Literature DB >> 27875564

Donor IFNL4 Genotype Is Associated with Early Post-Transplant Fibrosis in Recipients with Hepatitis C.

Taylor Aiken1, Ari Garber2, Dawn Thomas3, Nicole Hamon3, Rocio Lopez4, Rajesh Konjeti5, Arthur McCullough2, Nizar Zein2, John Fung2, Medhat Askar6, Binu V John5,7.   

Abstract

BACKGROUND AND AIMS: Early post-transplant hepatic fibrosis is associated with poor outcomes and may be influenced by donor/recipient genetic factors. The rs368234815 IFNL4 polymorphism is related to the previously described IL28B polymorphism, which predicts etiology-independent hepatic fibrosis.
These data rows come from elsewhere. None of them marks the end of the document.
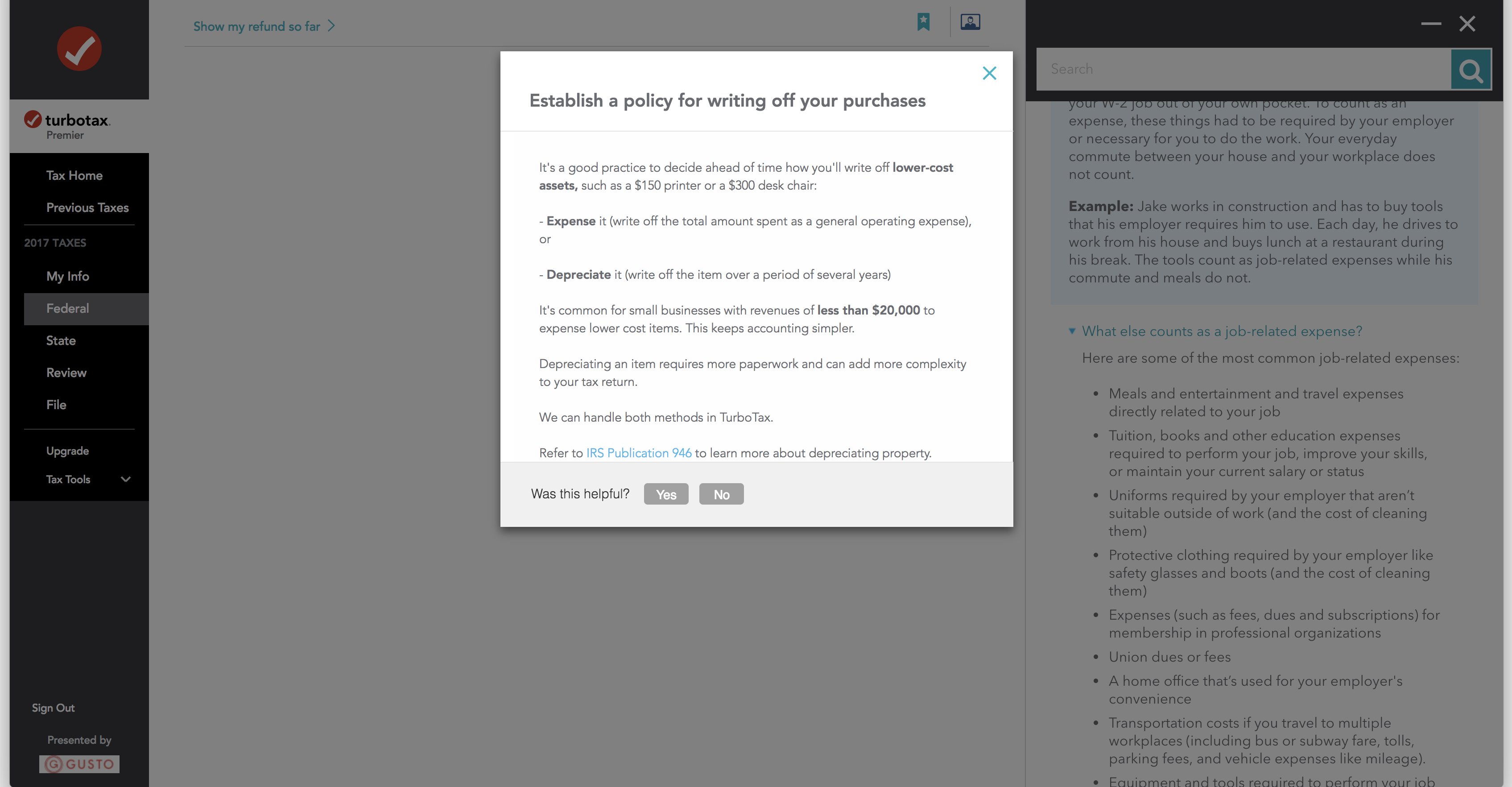Click No on 'Was this helpful?'
This screenshot has height=787, width=1512.
pos(721,494)
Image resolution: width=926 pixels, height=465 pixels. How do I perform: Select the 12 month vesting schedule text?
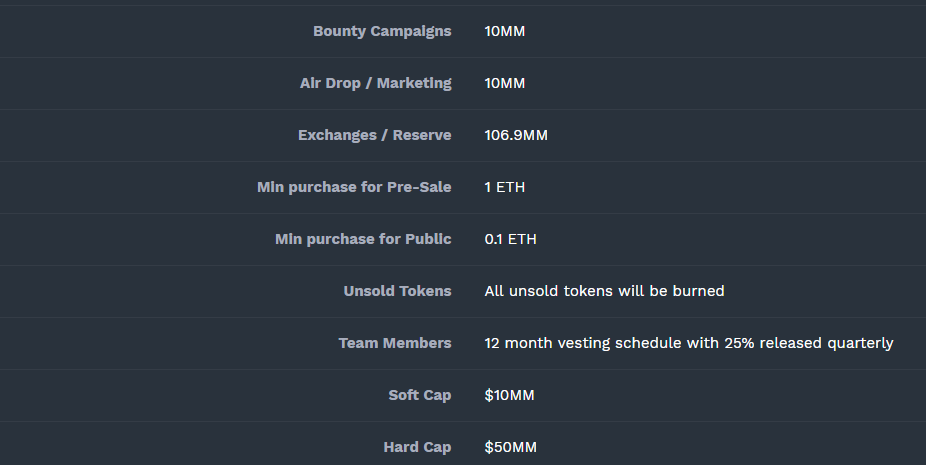click(688, 343)
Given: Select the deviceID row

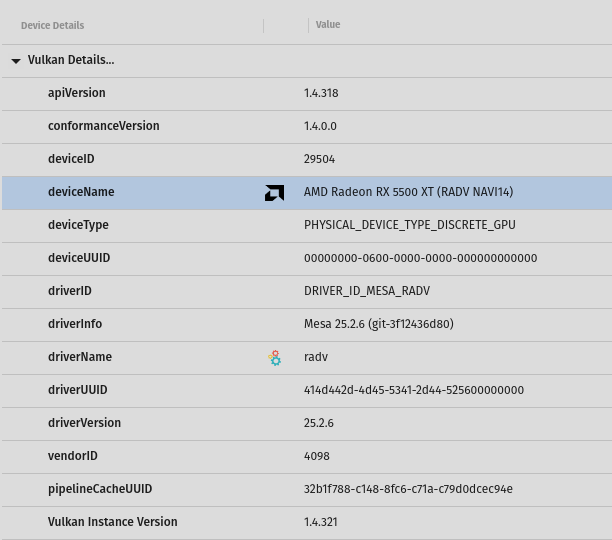Looking at the screenshot, I should 71,159.
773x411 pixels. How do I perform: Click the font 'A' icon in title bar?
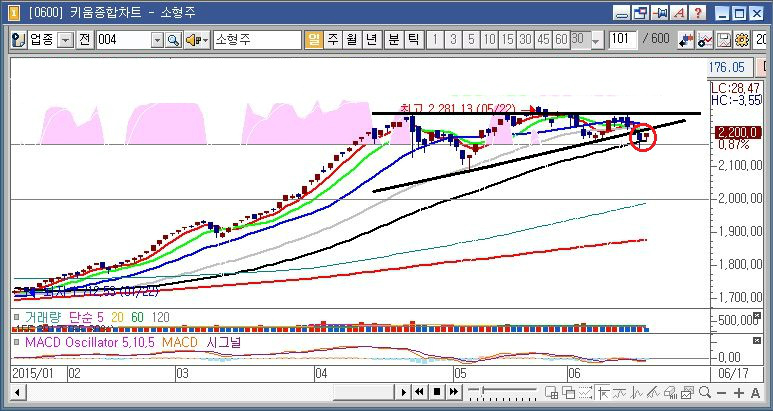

The aim of this study was to identify the impact of donor and/or recipient IFNL4 genotype on early fibrosis among patients transplanted for hepatitis C (HCV).
METHODS: Clinical data were collected for 302 consecutive patients transplanted for HCV. 116 patients who had available liver biopsies and donor/recipient DNA were included. 28% of these patients with stage 2 fibrosis or greater were compared to patients without significant post-transplant fibrosis with respect to clinical features as well as donor/recipient IFNL4 genotype.
RESULTS: The IFNL4 TT/TT genotype was found in 26.0% of recipients and 38.6% of donors. Patients who developed early post-transplant fibrosis had a 3.45 adjusted odds of having donor IFNL4 TT/TT genotype (p = 0.012). Donor IFNL4 TT/TT genotype also predicted decreased overall survival compared to non-TT/TT genotypes (p = 0.016).
CONCLUSIONS: Donor IFNL4 TT/TT genotype, a favorable predictor of spontaneous HCV clearance pre-transplant, is associated with increased early post-transplant fibrosis and decreased survival.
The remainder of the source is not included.